The man who fired Ozzy from the band back in 1979 left the second incarnation of Sabbath partly because of health and partly because he, as a childhood friend of Osbourne, never gelled with his replacement, the much missed Ronnie James Dio.
When they reconvened for the Dehumanizer album in the early nineties Ward was first choice name behind the stool and the same again on the fantastic Heaven & Hell project.
However the drum parts that appear on those albums were prewritten and the skin beater was expected to just play the rhythmically unadventurous lines that appear on those albums as opposed to spending time organically writing the songs with Bill's jazz/blues background, because if Chinese whispers are to be believed, Iommi is not a fan of the whole drumming set up and time it would consume working with a drummer with input. As such the songs are effectively written and the introduction of Ward as a creative writer would slow the process.
And then there is the thorny issue of those pesky publishing rights...
Back when everything was 25% it was fine for a band starting out. Now these days in the age of declining record sales publishing rights do make a phenomenal difference to how much you'll take home from album sales.
So this has all been quite factual and laying out of issues so far... I commend my measured self.
Well, Aron Ward came to his father's defense over the issue in a lengthy and passionate statement on Facebook in which he outlined that this was not greed, he was definitely committed and sat with his bags packed waiting for this contract that would give him the respect he deserves.
All of which comes down to the rub of the matter when fans started expressing anger towards Sharon 'Puppet Master' Osbourne who felt the need to respond on Facebook stating (somewhat out of the blue and irrelevantly) that she manages her husband and not Black Sabbath...
Now no disrespect Shauron, but when the original Sabbath reformed at the end of the 1992 Ozzy Osbourne retirement leg of the No More Tears tour Osbournes management (that's Shauron for those of you not paying attention) assumed mantle of 'brand control' which effectively meant that Osbourne had final say on the use of the name Black Sabbath. That's right Tony Iommi, the only consistent entity in Sabbath since it's inception effectively handed control of the name to the Osbournes - which is why The Devil You Know was released by Heaven & Hell and not the name the line up had first time round.
In 2008 Iommi sued Ozzy over this, in 2009 Ozzy sued Iommi for 50% of the Black Sabbath name and profits associated with it and the Manhatten judge sided with him citing his signature vocals as contributing to the trademark sound which is why sales declined after his departure.
Fucking shit.
Now I like the Ozzy era Sabbath above all, but without the ringing doom of the music - propelled by a drummer with a feel for groove as opposed to a fucking metronome - Ozzy could have catawalled the alphabet on Sesame Street for all I care.
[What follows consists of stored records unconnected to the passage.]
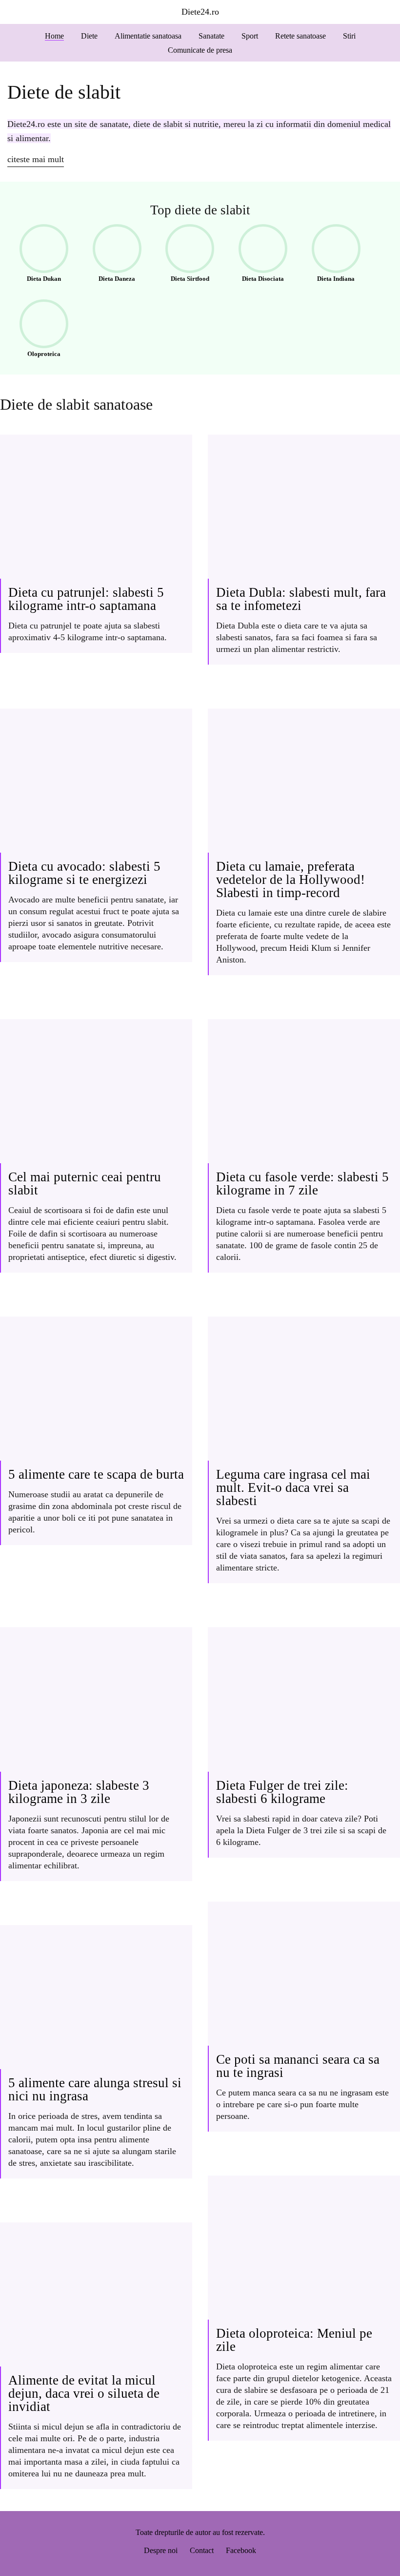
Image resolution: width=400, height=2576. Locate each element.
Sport (249, 36)
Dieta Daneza (111, 255)
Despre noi (161, 2550)
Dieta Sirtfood (184, 255)
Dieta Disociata (258, 255)
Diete (89, 36)
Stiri (349, 36)
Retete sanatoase (300, 36)
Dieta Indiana (330, 255)
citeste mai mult (35, 159)
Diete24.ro (200, 12)
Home (54, 36)
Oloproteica (36, 330)
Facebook (241, 2550)
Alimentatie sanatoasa (148, 36)
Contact (202, 2550)
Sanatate (211, 36)
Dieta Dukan (37, 255)
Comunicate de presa (200, 50)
No doubt he contributed, as did they all, it could be argued as Butler wrote the majority of the lyrics Ozzy should have taken home less than his allotted 25% back in the day...
Just doing the maths here 50% for Ozzy, plus (I assume) 25% for Iommi and 25% for Geezer doesn't really leave a lot for a drummer and hey there are loads of people who can hit things right?
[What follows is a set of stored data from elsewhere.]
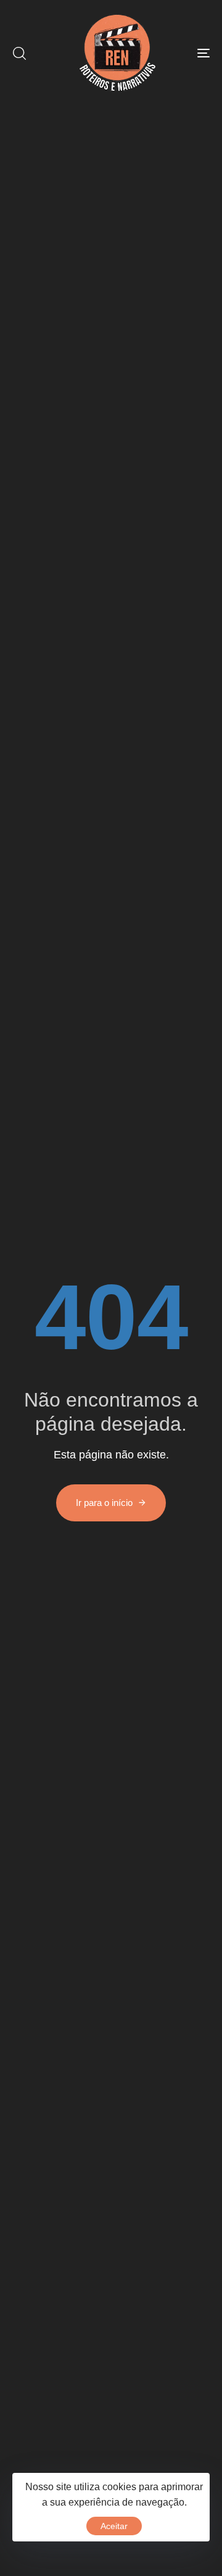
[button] (19, 53)
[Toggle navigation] (177, 53)
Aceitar (114, 2526)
I joke, but the Osbournes have a history of this - Blizzard Of Oz and Diary Of A Madman had their drum parts re-recorded due to a contract dispute with original rhythm section Bob Daisley and Lee Kerkslade. The duo had to take Ozzy to court to gain their partial song writing credits and unpaid royalties from those albums which lead to Sharon having Rob Trujillo and Mike Bordin (both contracted under the Osbourne band pay role) to play the parts for a fixed fee on the 2002 reissues...
Ward sat out the last round of reunion gigs for very similar reasoning and Mike Bordin accepted a flat fee as did Vinnie Appice before him...
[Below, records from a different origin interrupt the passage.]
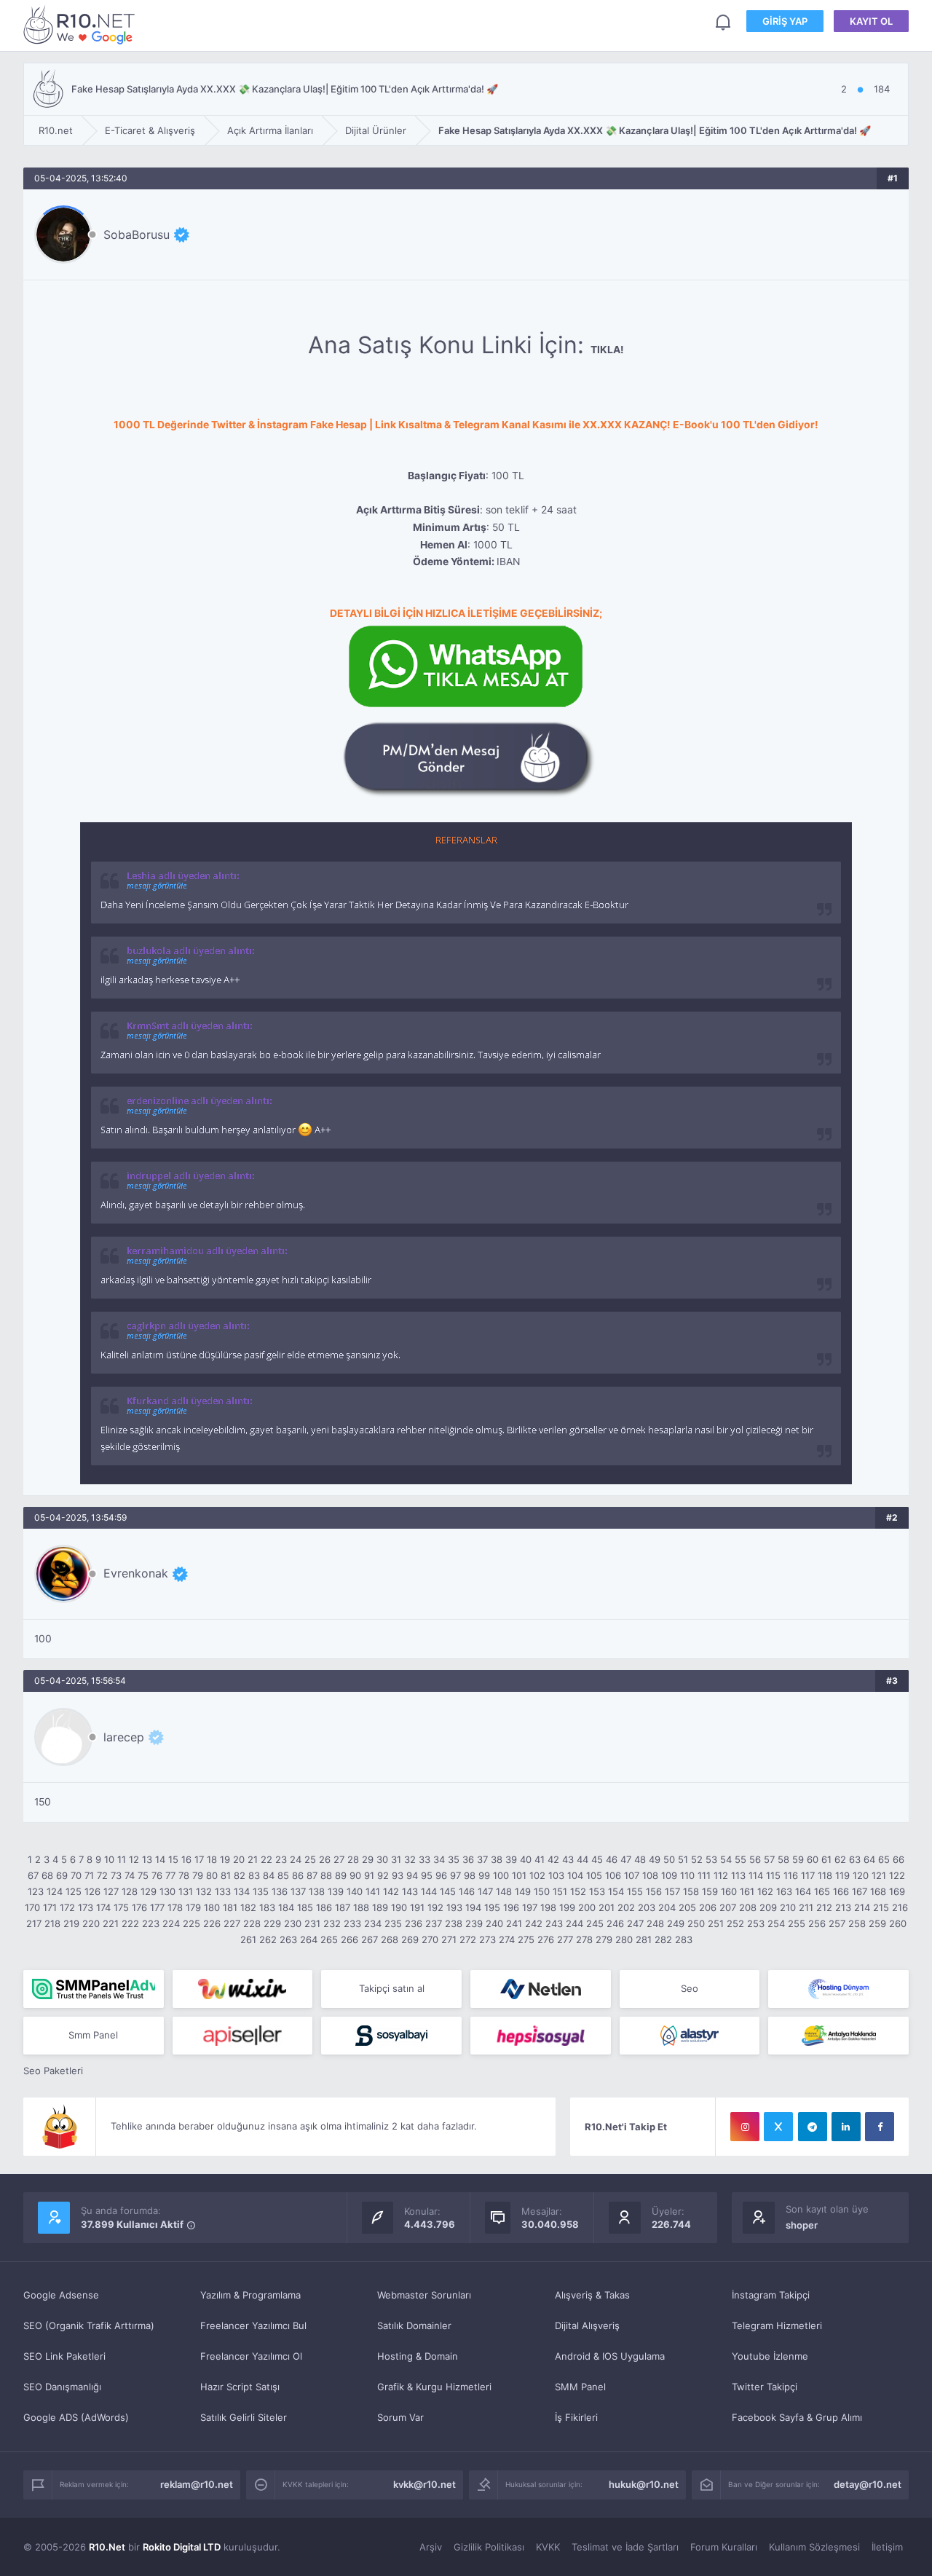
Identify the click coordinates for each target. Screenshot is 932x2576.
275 (526, 1939)
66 (898, 1859)
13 (147, 1859)
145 (448, 1891)
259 (877, 1923)
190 (399, 1907)
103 (556, 1875)
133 (223, 1891)
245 (595, 1923)
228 (252, 1923)
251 (716, 1923)
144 (429, 1891)
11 (121, 1859)
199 (567, 1907)
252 (735, 1923)
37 (482, 1859)
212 (824, 1907)
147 (485, 1891)
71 (89, 1875)
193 (454, 1907)
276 (545, 1939)
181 (230, 1907)
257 (837, 1923)
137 (298, 1891)
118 (825, 1875)
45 (597, 1859)
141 (373, 1891)
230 (292, 1923)
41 (539, 1859)
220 (91, 1923)
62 (840, 1859)
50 (669, 1859)
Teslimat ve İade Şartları (625, 2547)
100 (501, 1875)
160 (729, 1891)
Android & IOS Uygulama (610, 2356)
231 (312, 1923)
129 (149, 1891)
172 (67, 1907)
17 (199, 1859)
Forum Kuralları (723, 2547)
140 (355, 1891)
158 (691, 1891)
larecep (123, 1737)
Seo (689, 1988)
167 (859, 1891)
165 (822, 1891)
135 (261, 1891)
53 (711, 1859)
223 (150, 1923)
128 (130, 1891)
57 (769, 1859)
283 (683, 1939)
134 (242, 1891)
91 (369, 1875)
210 (788, 1907)
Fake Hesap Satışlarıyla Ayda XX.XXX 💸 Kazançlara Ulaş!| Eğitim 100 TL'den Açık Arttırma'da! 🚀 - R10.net (81, 24)
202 (626, 1907)
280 (624, 1939)
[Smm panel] (93, 1989)
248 (655, 1923)
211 (806, 1907)
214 (862, 1907)
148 (504, 1891)
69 (62, 1875)
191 (417, 1907)
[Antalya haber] (838, 2036)
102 (537, 1875)
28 (353, 1859)
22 (266, 1859)
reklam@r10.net (196, 2484)
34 (439, 1859)
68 (47, 1875)
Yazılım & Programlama (250, 2295)
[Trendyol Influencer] (243, 1989)
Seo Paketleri (53, 2070)
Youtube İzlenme (770, 2356)
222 (130, 1923)
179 (193, 1907)
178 (175, 1907)
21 (253, 1859)
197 (529, 1907)
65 (884, 1859)
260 (898, 1923)
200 (587, 1907)
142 (391, 1891)
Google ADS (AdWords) (76, 2417)
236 (413, 1923)
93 (397, 1875)
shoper (802, 2225)
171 (50, 1907)
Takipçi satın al (391, 1988)
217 (34, 1923)
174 (103, 1907)
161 (747, 1891)
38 (496, 1859)
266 (349, 1939)
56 (755, 1859)
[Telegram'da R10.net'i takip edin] (812, 2126)
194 (473, 1907)
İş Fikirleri (576, 2417)
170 (32, 1907)
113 (738, 1875)
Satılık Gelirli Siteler (243, 2417)
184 (286, 1907)
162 (765, 1891)
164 (803, 1891)
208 (748, 1907)
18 (212, 1859)
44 (582, 1859)
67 (33, 1875)
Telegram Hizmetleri (777, 2325)
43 (568, 1859)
Despite lengthy periods of disharmony between Shauron and her late father Don Arden it seems the apple didn't fall far from the tree, what with them both being underhand ruthless cunts.
Now nothing surprises me with Shauron anymore; having ruined her husbands legacy on MTV with a reality show that portrayed him as a slow witted bumbling fool, incapable of doing anything for himself, it seems highly unlikely that Ozzy is the driving force behind this latest slap in the face for Ward, as despite Zakk Wylde's protestations that he is as sharp as he has ever been you need to consider the man once bit the head of a live dove in CBS Record's boardroom.
And Zakk Wylde is a moron.
So it is no wonder that the eyes of the metal world have turned to the egg throwing former wank karaoke competition judge and discoverer of fucking Chico Time for some answers.
Answers which she seems incapable of providing...
The now deafening silence coming from camp Sabbath speaks volumes.
With a tour and album deal projected to make roughly $100m over the next year we are talking big business here.
It seems the brand manager, Ozzy's manager, Iommi's manager and Geezer's manager can't quite agree on how to divide the pile equally (spot the deliberate ignoring of facts).
But frankly fuck the facts; I am sure that Ward would happily receive a large fee to be on stage with his former band mates again for the honour of actually giving the band they formed back in the late sixties the send off it deserves, but Christ on a bike the guy wants to be in Black Sabbath, like he was when they wrote Paranoid, NIB, Snowblind, War Pigs, Paranoid... the list goes on - back when he was a quarter member that had an equal say in the way the songs were written. You know, to actually decide whether to hit the Ride, Crash or High Hat symbol for himself like a grown man who has written some of the most defining metal songs of all time.
This is more than likely (or maybe even hopefully) their swan song and this is a chance to leave all the drama of the past behind and get the original and best heavy metal band of all time back together, to have come full circle and leave a resounding triumph as their legacy for future generations.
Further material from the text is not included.